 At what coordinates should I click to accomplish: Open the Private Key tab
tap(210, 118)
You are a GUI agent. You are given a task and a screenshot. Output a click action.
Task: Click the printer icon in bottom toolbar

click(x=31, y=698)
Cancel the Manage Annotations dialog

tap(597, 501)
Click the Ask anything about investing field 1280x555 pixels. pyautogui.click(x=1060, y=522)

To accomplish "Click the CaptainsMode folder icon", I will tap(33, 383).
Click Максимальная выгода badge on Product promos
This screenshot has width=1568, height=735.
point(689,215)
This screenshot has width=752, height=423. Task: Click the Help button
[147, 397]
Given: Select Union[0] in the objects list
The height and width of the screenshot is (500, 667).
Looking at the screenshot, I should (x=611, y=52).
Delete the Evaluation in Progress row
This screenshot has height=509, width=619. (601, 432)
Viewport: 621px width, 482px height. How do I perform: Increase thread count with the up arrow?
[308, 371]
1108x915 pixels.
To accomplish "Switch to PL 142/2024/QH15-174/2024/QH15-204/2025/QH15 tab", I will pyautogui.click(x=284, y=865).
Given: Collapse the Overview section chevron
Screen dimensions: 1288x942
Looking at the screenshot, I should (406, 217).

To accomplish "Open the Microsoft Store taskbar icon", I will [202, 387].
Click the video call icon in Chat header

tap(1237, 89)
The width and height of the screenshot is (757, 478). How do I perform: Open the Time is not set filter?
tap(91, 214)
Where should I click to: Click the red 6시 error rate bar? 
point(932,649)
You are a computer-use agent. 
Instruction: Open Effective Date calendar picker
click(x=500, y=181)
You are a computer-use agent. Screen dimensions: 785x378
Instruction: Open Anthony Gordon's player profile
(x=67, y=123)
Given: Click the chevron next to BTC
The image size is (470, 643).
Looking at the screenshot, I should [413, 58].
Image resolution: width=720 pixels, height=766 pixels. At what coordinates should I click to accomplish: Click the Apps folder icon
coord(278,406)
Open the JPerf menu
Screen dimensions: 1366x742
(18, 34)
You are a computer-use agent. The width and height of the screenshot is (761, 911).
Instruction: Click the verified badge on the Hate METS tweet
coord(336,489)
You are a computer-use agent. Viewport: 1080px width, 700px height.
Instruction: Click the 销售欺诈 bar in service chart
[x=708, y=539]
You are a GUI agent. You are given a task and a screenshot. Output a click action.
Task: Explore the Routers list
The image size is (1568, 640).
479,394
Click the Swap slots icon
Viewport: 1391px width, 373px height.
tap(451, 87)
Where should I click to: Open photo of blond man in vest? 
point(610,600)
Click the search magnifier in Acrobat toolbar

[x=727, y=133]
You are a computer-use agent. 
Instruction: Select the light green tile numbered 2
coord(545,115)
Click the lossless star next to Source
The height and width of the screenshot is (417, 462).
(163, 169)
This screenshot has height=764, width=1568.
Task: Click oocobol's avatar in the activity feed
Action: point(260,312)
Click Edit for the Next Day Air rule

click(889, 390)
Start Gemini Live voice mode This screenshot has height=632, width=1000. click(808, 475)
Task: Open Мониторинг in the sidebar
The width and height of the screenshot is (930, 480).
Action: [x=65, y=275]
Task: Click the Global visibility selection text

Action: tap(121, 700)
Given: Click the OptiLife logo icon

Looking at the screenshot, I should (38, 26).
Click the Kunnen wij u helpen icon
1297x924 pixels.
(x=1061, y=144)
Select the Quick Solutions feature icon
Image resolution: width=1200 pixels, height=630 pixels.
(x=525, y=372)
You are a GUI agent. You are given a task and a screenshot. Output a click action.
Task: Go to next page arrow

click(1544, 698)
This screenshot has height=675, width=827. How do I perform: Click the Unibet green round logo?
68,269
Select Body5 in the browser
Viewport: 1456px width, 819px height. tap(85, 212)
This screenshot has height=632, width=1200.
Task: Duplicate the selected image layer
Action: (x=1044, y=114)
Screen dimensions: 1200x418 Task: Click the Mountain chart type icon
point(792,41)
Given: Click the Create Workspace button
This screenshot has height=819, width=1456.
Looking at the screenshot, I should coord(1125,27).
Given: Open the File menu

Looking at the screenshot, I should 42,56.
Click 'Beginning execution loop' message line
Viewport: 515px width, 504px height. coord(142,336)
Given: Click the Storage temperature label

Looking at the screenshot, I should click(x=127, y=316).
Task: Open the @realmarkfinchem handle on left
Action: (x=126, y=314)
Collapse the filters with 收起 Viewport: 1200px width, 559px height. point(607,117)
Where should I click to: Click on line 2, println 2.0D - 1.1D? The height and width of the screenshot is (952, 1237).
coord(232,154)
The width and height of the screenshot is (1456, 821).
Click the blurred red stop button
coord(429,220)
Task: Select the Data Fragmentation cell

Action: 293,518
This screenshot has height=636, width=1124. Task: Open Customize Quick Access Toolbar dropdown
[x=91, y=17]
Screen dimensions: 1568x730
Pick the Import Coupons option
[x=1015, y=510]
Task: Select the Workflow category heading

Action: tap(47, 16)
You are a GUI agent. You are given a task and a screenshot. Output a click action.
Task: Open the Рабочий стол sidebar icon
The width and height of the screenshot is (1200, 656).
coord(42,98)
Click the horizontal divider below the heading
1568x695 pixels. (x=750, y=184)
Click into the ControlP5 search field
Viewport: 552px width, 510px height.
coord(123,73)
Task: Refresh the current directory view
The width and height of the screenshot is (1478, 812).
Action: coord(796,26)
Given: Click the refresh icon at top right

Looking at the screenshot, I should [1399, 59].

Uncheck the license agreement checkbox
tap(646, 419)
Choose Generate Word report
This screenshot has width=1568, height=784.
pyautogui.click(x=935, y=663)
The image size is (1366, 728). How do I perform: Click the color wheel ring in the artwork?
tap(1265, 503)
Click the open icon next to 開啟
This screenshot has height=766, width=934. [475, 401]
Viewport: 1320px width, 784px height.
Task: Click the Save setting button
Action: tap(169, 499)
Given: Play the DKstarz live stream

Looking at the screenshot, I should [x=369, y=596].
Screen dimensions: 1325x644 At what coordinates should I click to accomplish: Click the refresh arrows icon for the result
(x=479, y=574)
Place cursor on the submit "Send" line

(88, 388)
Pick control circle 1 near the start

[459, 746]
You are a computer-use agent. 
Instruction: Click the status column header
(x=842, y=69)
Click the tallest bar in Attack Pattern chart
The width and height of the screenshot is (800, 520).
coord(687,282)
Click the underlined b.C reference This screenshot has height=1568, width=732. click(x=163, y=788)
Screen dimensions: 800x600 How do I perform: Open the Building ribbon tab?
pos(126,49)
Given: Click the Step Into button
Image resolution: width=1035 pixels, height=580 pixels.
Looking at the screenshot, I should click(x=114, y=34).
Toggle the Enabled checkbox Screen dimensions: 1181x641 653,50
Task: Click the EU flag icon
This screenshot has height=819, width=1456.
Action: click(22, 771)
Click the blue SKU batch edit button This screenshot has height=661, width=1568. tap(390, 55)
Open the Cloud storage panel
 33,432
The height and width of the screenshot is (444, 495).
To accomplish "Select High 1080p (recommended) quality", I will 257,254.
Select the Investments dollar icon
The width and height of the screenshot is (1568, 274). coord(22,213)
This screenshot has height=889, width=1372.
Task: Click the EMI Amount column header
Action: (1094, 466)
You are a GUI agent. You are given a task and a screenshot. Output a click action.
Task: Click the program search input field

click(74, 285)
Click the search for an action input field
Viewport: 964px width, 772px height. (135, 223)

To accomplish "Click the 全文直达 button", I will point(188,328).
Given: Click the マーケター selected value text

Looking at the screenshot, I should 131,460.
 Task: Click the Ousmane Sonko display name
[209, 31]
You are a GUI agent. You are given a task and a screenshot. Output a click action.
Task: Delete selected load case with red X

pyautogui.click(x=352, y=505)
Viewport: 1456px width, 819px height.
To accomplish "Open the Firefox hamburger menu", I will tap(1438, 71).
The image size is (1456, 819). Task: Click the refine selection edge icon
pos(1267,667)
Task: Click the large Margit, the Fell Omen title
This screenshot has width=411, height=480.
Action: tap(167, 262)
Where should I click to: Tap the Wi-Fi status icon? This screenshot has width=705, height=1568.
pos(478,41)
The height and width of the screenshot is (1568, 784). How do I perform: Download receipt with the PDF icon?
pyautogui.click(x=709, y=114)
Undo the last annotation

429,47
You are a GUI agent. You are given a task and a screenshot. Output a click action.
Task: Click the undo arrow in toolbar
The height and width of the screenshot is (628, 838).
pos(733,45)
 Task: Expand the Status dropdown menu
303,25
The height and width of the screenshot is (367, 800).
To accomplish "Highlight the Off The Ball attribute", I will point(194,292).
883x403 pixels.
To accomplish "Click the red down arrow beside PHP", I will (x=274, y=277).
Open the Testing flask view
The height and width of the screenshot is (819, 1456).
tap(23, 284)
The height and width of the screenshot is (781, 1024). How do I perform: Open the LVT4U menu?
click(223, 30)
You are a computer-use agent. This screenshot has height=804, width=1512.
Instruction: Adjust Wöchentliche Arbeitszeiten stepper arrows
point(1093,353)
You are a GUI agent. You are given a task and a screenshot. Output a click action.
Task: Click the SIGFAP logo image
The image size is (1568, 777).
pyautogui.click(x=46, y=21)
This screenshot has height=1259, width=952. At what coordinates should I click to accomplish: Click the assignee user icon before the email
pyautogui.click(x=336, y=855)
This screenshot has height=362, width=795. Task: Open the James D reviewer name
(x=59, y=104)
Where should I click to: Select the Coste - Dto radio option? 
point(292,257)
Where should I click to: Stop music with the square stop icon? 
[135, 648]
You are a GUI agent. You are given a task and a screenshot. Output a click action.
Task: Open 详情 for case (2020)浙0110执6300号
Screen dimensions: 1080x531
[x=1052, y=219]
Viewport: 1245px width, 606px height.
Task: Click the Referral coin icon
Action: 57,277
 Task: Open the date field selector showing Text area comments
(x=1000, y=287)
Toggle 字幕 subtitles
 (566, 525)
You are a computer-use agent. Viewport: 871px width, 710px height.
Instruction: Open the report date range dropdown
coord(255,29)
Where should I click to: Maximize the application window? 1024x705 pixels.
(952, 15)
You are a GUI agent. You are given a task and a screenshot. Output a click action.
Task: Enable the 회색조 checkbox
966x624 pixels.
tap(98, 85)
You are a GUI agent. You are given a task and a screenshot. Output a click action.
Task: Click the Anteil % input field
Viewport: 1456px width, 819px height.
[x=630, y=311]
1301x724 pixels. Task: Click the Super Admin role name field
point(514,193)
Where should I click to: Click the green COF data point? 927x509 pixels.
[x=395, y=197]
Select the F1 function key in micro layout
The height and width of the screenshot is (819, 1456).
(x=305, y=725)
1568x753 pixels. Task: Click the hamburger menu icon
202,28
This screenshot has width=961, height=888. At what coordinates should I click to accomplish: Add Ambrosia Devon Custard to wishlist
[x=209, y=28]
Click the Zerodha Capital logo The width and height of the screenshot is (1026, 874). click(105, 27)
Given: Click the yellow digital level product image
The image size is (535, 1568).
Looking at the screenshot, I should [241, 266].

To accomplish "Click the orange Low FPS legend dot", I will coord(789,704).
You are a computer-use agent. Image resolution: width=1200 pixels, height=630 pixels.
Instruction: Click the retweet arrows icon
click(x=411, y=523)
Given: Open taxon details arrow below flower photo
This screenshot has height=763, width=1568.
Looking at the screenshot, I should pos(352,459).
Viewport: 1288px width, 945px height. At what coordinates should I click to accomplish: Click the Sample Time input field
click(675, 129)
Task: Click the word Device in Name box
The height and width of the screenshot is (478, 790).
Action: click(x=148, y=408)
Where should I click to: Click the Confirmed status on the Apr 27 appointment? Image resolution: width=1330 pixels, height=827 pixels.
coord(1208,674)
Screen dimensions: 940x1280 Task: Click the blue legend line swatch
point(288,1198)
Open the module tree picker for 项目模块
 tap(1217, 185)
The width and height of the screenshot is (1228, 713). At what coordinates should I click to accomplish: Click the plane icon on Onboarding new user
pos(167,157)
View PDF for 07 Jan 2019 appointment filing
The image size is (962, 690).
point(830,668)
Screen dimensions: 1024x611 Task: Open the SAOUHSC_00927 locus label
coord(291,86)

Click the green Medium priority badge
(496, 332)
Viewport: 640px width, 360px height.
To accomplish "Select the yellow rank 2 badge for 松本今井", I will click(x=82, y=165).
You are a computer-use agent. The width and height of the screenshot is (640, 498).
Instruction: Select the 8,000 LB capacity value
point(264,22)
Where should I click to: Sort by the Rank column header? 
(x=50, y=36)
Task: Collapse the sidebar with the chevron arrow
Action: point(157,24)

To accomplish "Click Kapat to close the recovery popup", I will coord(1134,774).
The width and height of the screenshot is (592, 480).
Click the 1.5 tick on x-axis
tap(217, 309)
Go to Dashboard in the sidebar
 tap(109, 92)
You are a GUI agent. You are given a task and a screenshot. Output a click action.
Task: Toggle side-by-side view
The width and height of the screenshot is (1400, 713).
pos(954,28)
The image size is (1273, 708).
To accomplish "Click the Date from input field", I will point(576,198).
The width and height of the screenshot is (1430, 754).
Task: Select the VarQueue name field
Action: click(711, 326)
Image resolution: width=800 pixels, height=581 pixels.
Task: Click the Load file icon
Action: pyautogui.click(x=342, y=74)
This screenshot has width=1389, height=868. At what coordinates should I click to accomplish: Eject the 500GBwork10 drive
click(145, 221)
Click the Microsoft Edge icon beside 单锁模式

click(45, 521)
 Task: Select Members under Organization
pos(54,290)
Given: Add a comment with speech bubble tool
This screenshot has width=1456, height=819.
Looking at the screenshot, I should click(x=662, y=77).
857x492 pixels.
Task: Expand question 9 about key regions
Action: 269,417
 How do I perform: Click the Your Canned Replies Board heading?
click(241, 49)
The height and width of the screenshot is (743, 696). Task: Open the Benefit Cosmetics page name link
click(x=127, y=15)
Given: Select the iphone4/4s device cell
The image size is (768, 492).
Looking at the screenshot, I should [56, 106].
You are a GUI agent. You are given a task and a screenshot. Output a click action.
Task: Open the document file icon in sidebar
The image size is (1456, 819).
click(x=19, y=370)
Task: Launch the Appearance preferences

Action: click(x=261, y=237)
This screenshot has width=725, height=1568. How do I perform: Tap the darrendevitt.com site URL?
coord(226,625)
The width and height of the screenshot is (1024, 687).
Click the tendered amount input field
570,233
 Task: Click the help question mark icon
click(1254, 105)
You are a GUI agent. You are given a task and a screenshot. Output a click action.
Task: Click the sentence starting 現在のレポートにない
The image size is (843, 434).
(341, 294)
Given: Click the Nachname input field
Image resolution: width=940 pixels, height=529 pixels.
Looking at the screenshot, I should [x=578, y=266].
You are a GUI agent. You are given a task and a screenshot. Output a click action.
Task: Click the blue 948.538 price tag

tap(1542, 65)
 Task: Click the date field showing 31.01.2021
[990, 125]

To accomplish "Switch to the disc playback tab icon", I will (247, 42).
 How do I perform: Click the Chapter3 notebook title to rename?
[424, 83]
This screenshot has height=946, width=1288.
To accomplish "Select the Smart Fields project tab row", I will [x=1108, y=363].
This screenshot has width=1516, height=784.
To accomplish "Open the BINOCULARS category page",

====================

Copy the records above again word for word, from the line with "Task: Expand the Status dropdown menu" to the line with "tap(23, 284)", keeping both end lines.

▶ **The completed task**:
 Task: Expand the Status dropdown menu
303,25
The height and width of the screenshot is (367, 800).
To accomplish "Highlight the Off The Ball attribute", I will point(194,292).
883x403 pixels.
To accomplish "Click the red down arrow beside PHP", I will (x=274, y=277).
Open the Testing flask view
The height and width of the screenshot is (819, 1456).
tap(23, 284)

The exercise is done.